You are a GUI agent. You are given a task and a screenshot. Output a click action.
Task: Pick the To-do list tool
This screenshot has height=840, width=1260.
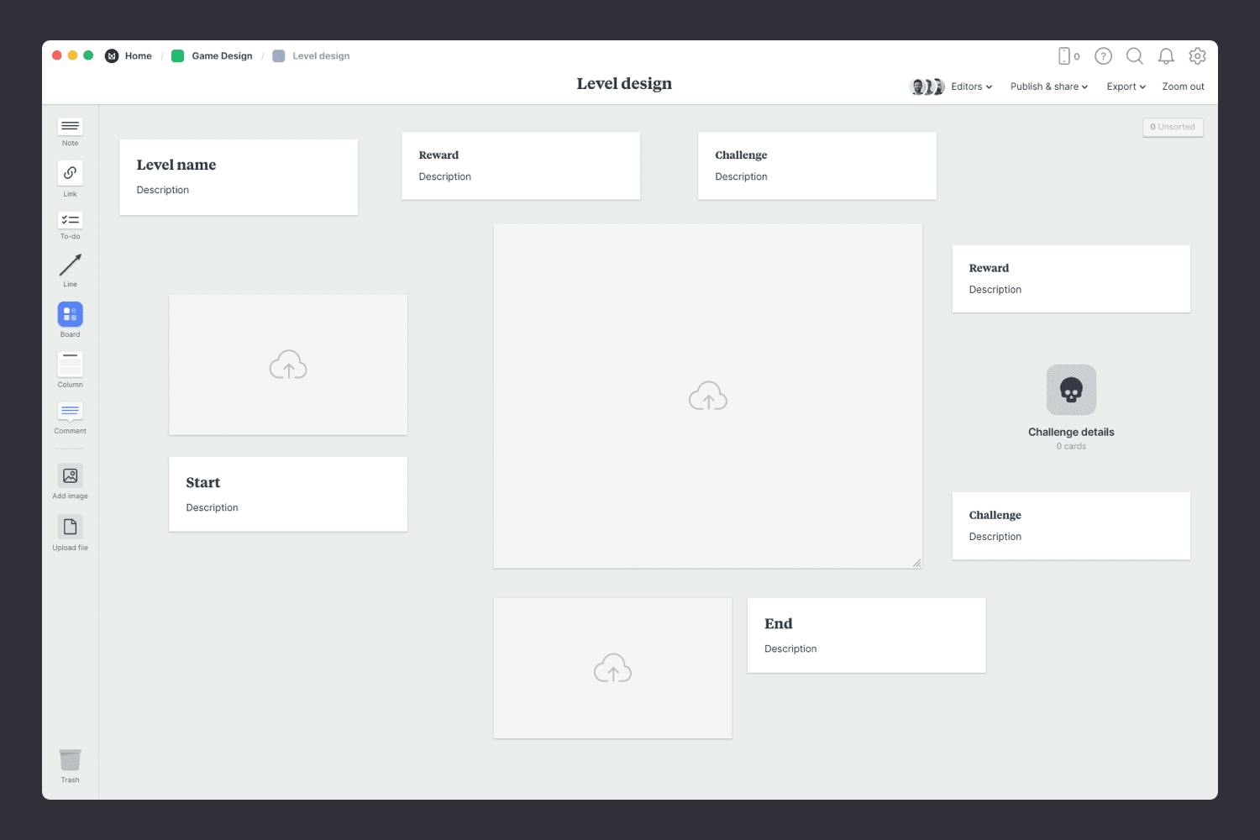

==

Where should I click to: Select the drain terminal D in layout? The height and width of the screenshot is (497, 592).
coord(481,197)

:: DESCRIPTION OF THE TASK ::
Starting at the line above that contains "You are a GUI", repeat each line exactly up to and including the line that contains "This screenshot has height=840, width=1260.", and stop there.

:: SOLUTION FOR THIS EXERCISE ::
You are a GUI agent. You are given a task and a screenshot. Output a click action.
Task: Pick the To-do list tool
This screenshot has height=840, width=1260.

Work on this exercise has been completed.